>> Begin Material for this exercise
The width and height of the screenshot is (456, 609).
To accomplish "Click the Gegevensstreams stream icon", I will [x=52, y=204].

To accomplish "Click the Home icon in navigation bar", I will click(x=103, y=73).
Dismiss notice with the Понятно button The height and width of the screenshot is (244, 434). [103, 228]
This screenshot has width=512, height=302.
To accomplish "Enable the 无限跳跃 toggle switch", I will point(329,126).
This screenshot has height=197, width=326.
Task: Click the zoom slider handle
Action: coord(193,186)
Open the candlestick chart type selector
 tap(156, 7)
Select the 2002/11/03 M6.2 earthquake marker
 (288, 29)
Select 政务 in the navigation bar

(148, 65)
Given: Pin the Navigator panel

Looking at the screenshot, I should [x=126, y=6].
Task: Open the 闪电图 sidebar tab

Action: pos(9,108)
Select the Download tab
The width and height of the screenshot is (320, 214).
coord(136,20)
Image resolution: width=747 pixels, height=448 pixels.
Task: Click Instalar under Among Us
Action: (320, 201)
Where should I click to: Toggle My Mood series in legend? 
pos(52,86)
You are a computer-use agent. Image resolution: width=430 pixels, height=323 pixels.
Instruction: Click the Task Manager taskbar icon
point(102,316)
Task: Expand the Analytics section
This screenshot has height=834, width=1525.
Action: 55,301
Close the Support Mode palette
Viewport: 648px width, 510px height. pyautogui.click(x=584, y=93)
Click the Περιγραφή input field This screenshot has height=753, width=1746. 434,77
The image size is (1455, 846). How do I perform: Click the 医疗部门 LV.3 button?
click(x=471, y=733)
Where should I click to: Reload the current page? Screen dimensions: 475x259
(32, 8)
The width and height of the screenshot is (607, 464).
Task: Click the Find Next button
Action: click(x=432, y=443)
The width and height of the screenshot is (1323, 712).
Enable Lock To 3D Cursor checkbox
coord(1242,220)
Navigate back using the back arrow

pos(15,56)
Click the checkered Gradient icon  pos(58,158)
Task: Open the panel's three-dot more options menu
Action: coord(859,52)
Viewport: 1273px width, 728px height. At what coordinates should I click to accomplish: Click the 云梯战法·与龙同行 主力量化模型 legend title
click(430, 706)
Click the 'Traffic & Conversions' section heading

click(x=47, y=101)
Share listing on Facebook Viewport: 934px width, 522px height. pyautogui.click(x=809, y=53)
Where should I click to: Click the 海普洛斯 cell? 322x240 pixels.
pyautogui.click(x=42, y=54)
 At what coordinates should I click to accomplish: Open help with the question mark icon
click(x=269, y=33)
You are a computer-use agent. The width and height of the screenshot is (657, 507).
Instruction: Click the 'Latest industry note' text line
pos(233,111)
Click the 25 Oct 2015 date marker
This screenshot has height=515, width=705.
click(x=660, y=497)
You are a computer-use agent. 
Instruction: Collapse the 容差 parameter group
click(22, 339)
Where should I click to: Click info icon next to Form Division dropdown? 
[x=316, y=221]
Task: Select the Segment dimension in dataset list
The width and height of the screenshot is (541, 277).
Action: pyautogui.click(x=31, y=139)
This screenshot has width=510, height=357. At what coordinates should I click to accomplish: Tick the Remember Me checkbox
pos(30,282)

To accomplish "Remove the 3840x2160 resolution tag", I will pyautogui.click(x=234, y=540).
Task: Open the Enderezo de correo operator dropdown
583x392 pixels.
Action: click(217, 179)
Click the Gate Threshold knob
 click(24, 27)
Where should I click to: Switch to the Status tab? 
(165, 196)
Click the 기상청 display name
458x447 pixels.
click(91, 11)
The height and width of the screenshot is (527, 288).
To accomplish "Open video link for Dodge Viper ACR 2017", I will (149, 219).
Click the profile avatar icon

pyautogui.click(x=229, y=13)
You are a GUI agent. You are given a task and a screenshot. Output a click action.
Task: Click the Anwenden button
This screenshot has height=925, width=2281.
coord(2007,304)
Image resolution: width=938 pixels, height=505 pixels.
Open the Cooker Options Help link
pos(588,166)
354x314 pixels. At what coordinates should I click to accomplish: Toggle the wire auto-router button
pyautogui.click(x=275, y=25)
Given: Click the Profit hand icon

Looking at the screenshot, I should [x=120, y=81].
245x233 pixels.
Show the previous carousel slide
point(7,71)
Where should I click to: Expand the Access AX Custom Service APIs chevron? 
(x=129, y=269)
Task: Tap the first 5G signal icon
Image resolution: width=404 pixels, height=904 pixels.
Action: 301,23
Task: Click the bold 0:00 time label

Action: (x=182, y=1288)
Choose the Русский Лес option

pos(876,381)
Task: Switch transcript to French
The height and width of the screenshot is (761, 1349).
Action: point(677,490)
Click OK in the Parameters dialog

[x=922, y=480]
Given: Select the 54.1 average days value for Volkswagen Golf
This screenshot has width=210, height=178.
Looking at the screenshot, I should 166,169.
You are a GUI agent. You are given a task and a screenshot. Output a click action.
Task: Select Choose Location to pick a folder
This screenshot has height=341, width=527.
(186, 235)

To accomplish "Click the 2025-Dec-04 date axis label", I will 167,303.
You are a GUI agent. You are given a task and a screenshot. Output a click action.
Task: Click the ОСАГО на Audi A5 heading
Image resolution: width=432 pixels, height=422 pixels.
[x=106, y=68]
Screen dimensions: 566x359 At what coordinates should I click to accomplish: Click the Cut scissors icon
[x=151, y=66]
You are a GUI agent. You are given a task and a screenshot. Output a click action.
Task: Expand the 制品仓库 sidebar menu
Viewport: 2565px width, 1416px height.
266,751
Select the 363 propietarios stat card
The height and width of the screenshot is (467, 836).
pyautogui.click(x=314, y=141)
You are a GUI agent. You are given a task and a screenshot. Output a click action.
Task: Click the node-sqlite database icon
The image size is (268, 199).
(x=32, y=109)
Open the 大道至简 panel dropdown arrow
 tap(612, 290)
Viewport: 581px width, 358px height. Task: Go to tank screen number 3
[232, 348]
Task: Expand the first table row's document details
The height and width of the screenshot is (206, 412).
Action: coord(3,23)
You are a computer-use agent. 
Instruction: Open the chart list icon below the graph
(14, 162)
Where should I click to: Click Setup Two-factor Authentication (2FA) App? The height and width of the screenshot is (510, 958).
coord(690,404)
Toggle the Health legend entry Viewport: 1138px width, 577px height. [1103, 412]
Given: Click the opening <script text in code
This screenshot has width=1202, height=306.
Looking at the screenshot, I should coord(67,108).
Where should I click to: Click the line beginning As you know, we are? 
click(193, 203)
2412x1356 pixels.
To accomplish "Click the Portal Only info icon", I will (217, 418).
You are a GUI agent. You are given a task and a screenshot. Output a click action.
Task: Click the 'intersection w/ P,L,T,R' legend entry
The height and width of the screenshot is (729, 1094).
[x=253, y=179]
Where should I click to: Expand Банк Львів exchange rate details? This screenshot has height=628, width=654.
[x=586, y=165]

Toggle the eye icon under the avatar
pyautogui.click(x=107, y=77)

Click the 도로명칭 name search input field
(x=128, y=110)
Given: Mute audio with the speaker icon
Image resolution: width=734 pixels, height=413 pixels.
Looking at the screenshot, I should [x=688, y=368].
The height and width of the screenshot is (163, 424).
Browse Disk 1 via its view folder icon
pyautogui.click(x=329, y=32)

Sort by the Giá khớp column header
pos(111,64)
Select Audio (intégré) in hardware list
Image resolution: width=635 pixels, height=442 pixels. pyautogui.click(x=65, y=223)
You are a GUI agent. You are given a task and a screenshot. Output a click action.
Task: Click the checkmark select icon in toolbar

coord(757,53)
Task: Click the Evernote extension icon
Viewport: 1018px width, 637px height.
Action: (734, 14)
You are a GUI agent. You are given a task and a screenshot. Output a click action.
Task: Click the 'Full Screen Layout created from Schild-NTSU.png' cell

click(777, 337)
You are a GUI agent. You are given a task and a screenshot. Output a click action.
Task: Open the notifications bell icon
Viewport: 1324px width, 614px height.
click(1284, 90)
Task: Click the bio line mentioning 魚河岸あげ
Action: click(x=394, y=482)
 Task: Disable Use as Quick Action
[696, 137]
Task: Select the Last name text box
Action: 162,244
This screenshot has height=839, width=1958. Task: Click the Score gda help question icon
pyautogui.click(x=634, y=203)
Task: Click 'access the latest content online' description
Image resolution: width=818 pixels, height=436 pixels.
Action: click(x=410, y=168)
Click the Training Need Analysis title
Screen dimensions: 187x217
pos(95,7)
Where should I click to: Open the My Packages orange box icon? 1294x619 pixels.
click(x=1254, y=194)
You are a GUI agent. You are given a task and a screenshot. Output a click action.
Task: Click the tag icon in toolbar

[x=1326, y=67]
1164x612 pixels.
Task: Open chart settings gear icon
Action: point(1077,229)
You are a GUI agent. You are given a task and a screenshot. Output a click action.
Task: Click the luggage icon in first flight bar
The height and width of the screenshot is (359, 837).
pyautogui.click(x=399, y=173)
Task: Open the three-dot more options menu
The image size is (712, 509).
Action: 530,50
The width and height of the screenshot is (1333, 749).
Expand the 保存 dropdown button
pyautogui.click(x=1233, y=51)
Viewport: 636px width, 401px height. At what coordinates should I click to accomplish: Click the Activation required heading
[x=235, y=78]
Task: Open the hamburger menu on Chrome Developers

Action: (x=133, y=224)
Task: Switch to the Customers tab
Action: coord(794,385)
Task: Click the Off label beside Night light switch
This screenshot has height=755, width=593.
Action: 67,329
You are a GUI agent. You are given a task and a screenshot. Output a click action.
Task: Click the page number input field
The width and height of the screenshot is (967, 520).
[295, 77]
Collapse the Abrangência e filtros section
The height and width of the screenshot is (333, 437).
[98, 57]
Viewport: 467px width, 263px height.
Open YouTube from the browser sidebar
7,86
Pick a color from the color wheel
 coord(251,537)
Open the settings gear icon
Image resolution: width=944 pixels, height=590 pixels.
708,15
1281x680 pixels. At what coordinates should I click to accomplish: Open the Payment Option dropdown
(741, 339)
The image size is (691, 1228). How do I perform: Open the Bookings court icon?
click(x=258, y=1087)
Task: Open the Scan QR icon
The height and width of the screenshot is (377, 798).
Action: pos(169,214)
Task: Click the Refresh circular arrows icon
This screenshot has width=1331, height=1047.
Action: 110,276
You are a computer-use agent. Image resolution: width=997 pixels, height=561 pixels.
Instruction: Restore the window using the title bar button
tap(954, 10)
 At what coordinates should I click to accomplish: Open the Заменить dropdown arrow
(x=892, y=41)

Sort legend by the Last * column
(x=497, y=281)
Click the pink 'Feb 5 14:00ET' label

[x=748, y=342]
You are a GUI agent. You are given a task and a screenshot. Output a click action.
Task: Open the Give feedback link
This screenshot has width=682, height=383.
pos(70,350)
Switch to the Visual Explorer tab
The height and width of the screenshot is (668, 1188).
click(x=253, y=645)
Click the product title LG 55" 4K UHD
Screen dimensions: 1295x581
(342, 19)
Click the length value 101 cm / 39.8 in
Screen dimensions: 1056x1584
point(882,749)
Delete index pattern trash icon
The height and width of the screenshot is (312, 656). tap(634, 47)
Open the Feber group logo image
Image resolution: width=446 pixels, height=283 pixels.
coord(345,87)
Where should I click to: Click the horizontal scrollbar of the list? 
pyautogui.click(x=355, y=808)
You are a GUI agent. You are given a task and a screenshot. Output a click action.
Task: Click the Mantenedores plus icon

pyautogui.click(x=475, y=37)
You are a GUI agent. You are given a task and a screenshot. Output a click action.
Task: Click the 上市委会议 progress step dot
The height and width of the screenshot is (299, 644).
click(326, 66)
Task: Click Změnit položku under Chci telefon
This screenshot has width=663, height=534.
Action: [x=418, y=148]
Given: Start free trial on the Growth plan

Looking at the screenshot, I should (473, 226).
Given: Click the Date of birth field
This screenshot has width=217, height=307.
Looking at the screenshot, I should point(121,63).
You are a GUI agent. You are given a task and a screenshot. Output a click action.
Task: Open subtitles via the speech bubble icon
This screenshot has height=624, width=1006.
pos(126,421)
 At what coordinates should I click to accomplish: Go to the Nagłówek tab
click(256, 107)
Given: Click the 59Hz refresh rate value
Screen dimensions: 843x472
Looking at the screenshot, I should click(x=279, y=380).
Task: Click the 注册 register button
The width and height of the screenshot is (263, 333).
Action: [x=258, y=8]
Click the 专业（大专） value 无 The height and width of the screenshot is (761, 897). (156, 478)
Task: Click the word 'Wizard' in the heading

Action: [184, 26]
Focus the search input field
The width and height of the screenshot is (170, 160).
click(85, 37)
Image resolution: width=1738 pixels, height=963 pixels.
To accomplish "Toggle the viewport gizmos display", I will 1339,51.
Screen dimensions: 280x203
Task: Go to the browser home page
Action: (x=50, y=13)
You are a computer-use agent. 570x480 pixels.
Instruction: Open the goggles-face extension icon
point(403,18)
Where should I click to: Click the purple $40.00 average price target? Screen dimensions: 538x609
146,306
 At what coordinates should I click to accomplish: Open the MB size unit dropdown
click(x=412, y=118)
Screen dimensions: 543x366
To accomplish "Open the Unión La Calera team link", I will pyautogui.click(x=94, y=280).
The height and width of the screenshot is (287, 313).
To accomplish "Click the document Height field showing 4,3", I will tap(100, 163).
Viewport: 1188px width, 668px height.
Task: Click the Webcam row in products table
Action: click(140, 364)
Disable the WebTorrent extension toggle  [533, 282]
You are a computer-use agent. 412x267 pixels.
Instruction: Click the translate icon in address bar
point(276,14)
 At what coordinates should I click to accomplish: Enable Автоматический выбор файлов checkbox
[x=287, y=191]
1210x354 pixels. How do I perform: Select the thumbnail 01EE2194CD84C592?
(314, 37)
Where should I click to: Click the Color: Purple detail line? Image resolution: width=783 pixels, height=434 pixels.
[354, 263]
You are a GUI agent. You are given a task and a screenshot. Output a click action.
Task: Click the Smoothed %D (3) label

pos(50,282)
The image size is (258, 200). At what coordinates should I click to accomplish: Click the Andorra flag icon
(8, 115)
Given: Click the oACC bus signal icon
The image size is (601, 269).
>> End Material for this exercise
### [Exercise requirements]
Rewrite the rows from the start of the records through the line containing "will click(x=103, y=73).", inclusive, changing "icon" to "button" and leaving everything else unchanged.

### [Response below]
The width and height of the screenshot is (456, 609).
To accomplish "Click the Gegevensstreams stream button", I will [x=52, y=204].

To accomplish "Click the Home button in navigation bar", I will click(x=103, y=73).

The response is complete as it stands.